**EXERCISE OBJECTIVE:**
In the data below, one line contains "Tu dirección email. * (135, 1319)" and a later one contains "[Search] (1205, 105)". Print both, with every line between them, exactly and alone.

**RECORDS:**
BEGIN
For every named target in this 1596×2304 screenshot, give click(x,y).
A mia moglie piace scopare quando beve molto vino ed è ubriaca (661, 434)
END
BEGIN
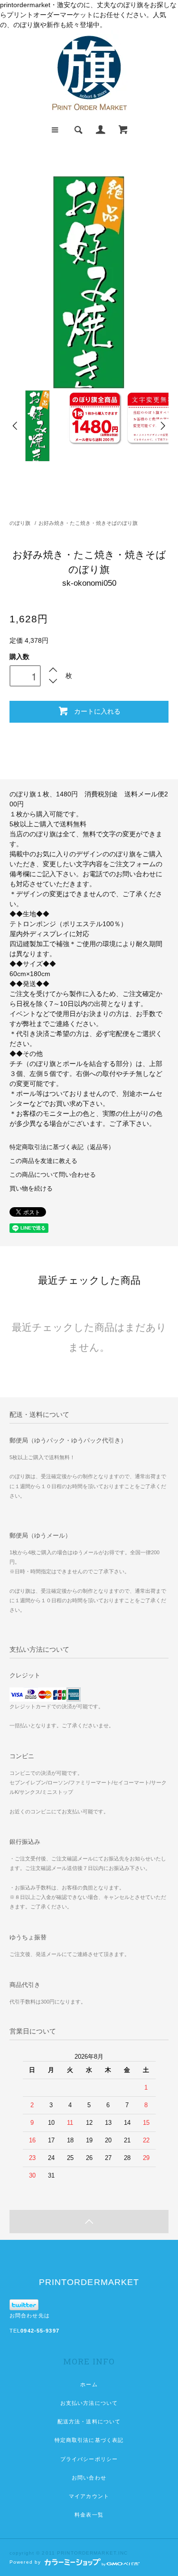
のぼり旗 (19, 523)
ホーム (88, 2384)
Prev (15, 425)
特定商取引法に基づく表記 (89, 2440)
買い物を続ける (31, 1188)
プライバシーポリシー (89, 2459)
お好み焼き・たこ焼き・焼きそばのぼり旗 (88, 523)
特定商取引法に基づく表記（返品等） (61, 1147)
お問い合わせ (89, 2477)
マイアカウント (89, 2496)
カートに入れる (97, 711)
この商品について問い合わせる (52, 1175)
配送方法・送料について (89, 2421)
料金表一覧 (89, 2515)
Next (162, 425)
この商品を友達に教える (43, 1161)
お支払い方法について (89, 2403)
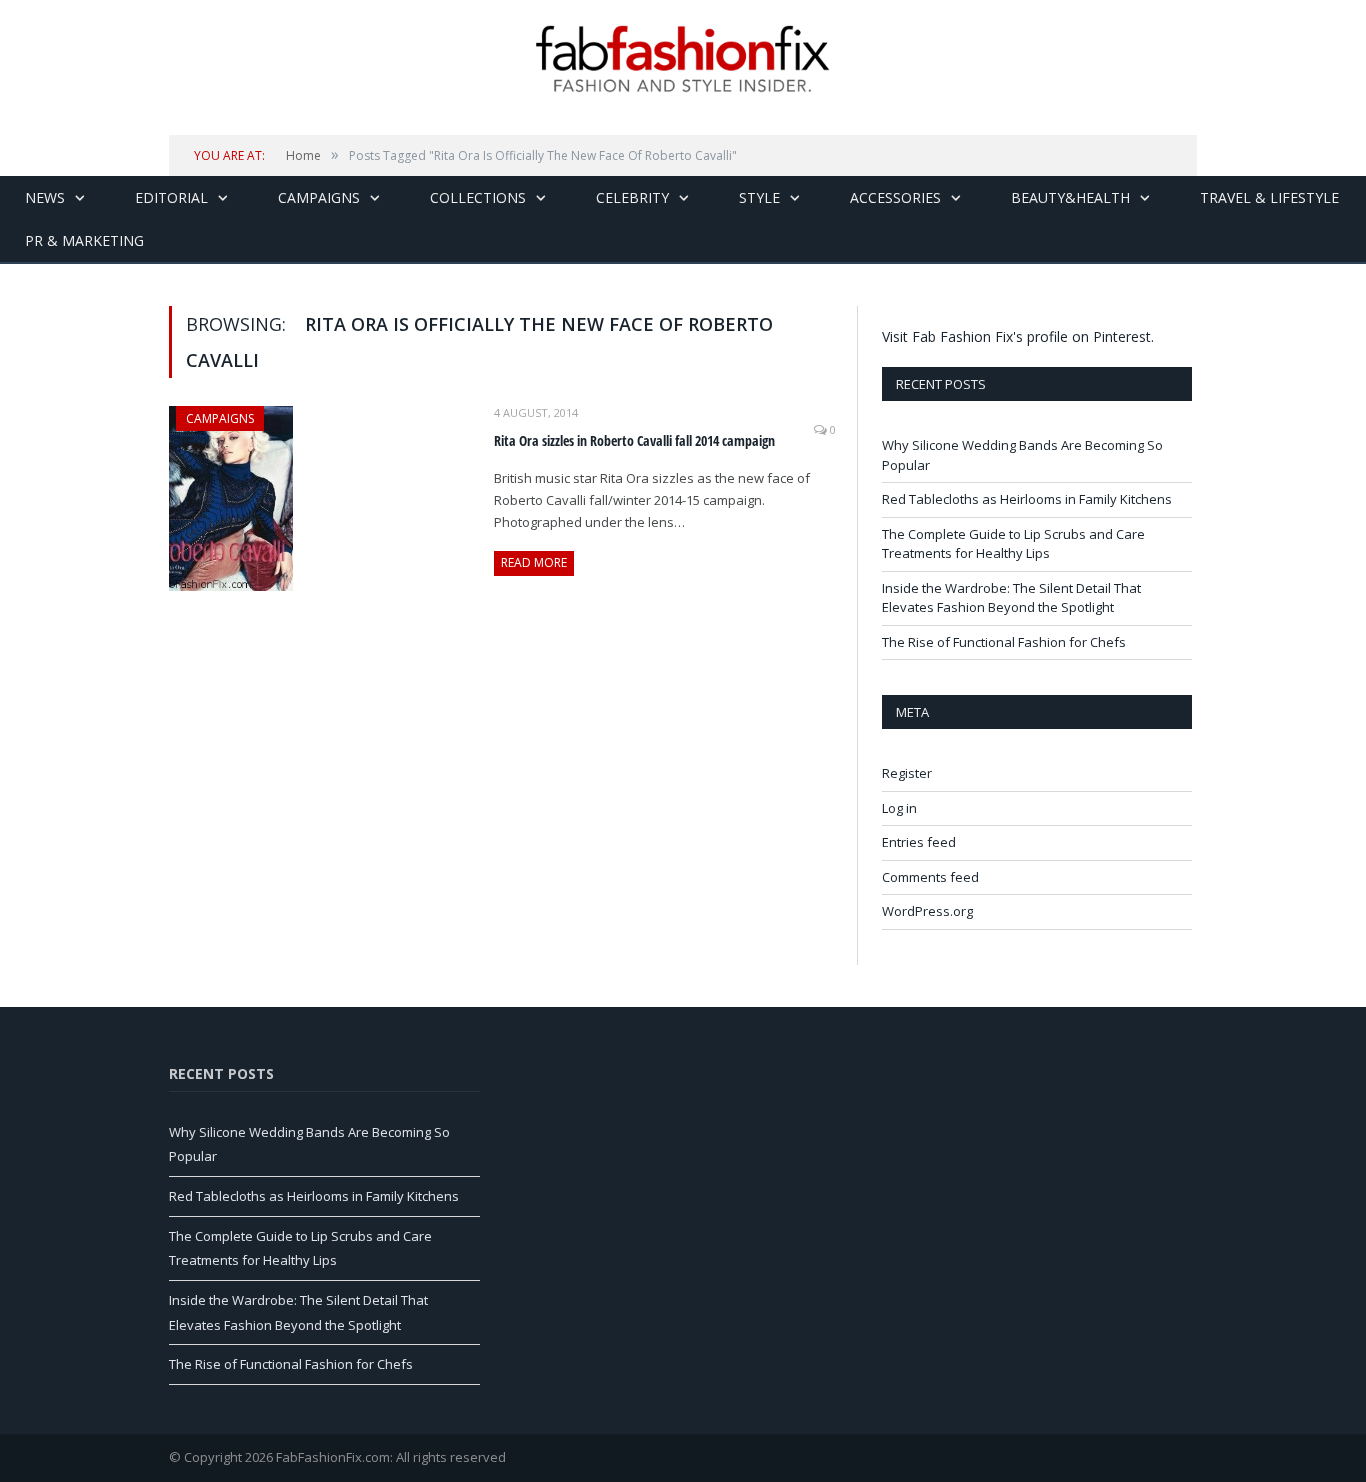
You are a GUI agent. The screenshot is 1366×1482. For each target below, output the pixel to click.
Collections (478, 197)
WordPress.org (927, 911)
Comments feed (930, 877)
END
BEGIN
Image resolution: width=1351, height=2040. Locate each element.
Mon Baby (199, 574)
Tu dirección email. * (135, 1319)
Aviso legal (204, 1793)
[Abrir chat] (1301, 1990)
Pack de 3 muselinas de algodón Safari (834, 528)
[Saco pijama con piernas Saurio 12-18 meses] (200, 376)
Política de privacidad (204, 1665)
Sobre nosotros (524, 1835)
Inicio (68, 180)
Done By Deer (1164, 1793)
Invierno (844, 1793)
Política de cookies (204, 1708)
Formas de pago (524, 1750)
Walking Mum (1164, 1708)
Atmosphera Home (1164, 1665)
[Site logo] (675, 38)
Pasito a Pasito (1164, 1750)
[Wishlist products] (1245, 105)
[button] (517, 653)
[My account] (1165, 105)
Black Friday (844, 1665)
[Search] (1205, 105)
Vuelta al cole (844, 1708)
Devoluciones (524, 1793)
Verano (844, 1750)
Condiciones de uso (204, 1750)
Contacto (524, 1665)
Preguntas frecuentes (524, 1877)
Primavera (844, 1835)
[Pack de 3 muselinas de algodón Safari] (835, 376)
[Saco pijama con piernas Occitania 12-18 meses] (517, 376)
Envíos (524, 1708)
END
**ANSWER SECTION:**
Tu dirección email. * (135, 1319)
Aviso legal (204, 1793)
[Abrir chat] (1301, 1990)
Pack de 3 muselinas de algodón Safari (834, 528)
[Saco pijama con piernas Saurio 12-18 meses] (200, 376)
Política de privacidad (204, 1665)
Sobre nosotros (524, 1835)
Inicio (68, 180)
Done By Deer (1164, 1793)
Invierno (844, 1793)
Política de cookies (204, 1708)
Formas de pago (524, 1750)
Walking Mum (1164, 1708)
Atmosphera Home (1164, 1665)
[Site logo] (675, 38)
Pasito a Pasito (1164, 1750)
[Wishlist products] (1245, 105)
[button] (517, 653)
[My account] (1165, 105)
Black Friday (844, 1665)
[Search] (1205, 105)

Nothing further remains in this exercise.